### Your objective
Rewrite the rows from the start through the line containing "pos(941,477)", changing "three-dot menu" to "kebab menu" and keeping everything else as it is.

### Records supplied
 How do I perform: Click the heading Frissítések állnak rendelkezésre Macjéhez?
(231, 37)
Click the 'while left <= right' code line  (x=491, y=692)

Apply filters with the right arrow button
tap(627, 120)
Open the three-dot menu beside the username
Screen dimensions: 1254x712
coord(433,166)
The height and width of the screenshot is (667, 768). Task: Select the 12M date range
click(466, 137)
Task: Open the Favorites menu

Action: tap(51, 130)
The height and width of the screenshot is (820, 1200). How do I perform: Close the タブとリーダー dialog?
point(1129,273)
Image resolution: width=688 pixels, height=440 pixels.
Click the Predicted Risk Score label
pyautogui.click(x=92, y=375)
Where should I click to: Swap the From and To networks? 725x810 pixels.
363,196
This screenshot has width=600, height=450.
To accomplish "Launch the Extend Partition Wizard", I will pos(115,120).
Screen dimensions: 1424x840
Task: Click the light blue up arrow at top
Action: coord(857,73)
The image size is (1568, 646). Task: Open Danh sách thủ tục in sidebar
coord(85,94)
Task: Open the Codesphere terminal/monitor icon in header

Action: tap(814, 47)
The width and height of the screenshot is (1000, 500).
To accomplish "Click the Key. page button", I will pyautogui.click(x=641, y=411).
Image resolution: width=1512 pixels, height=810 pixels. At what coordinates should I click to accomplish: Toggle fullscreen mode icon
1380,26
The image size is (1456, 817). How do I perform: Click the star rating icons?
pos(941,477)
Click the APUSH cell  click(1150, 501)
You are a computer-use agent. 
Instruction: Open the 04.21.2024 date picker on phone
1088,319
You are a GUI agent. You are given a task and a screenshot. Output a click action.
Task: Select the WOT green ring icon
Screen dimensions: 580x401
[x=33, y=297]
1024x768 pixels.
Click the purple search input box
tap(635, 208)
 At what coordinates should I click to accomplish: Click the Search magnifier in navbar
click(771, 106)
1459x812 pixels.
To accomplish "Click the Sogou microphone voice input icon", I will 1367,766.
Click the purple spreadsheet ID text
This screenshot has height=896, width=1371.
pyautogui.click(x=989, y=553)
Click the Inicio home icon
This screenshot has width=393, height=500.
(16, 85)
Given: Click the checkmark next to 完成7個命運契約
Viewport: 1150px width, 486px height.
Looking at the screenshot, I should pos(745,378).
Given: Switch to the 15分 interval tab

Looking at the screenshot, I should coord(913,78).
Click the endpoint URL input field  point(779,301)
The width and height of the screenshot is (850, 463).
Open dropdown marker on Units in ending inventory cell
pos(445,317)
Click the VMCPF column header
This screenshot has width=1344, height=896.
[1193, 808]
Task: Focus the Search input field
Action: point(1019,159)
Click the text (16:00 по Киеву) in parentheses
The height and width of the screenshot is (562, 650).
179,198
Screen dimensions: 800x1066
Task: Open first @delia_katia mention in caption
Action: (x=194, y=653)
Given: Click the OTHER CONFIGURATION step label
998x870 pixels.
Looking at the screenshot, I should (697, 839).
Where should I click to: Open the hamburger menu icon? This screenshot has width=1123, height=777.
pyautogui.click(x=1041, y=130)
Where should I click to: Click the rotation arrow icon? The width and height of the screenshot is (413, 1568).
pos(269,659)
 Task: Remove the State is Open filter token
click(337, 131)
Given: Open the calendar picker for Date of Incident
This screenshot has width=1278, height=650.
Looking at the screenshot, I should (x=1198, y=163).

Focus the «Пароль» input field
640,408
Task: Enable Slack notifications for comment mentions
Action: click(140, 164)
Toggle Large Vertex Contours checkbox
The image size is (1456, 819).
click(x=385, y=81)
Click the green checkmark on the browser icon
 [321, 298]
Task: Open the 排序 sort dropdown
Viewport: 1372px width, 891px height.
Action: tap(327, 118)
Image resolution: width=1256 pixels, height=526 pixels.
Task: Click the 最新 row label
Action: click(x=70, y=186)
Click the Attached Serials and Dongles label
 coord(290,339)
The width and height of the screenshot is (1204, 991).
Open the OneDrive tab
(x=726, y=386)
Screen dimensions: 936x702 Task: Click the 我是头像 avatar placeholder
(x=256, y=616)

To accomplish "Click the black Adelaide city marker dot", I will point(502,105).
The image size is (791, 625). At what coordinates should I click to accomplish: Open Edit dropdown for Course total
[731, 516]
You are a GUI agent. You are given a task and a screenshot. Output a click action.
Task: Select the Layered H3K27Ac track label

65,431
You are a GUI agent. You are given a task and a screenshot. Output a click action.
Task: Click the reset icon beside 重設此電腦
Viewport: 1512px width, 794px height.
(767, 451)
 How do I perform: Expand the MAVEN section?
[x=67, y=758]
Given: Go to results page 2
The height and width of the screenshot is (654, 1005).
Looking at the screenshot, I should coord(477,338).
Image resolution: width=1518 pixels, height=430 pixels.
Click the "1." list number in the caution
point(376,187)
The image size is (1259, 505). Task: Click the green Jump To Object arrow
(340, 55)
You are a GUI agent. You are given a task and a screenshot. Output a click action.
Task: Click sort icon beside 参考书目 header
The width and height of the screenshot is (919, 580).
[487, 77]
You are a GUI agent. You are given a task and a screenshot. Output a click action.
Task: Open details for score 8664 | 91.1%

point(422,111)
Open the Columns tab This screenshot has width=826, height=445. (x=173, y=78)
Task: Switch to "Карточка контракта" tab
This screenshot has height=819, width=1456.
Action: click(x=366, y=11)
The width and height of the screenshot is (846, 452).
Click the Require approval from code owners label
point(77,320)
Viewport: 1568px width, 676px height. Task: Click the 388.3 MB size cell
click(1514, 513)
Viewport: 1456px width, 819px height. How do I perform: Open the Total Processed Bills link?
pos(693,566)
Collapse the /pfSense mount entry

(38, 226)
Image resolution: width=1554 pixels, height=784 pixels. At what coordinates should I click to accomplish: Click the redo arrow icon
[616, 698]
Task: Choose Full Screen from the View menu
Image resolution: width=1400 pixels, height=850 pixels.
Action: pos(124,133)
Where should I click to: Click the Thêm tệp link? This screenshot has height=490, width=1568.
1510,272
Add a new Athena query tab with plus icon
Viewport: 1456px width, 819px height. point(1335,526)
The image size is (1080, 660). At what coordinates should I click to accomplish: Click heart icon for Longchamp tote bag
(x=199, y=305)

### Task solution
 How do I perform: Click the heading Frissítések állnak rendelkezésre Macjéhez?
(231, 37)
Click the 'while left <= right' code line  (x=491, y=692)

Apply filters with the right arrow button
tap(627, 120)
Open the kebab menu beside the username
Screen dimensions: 1254x712
coord(433,166)
The height and width of the screenshot is (667, 768). Task: Select the 12M date range
click(466, 137)
Task: Open the Favorites menu

Action: tap(51, 130)
The height and width of the screenshot is (820, 1200). How do I perform: Close the タブとリーダー dialog?
point(1129,273)
Image resolution: width=688 pixels, height=440 pixels.
Click the Predicted Risk Score label
pyautogui.click(x=92, y=375)
Where should I click to: Swap the From and To networks? 725x810 pixels.
363,196
This screenshot has width=600, height=450.
To accomplish "Launch the Extend Partition Wizard", I will pos(115,120).
Screen dimensions: 1424x840
Task: Click the light blue up arrow at top
Action: coord(857,73)
The image size is (1568, 646). Task: Open Danh sách thủ tục in sidebar
coord(85,94)
Task: Open the Codesphere terminal/monitor icon in header

Action: tap(814, 47)
The width and height of the screenshot is (1000, 500).
To accomplish "Click the Key. page button", I will pyautogui.click(x=641, y=411).
Image resolution: width=1512 pixels, height=810 pixels. At what coordinates should I click to accomplish: Toggle fullscreen mode icon
1380,26
The image size is (1456, 817). How do I perform: Click the star rating icons?
pos(941,477)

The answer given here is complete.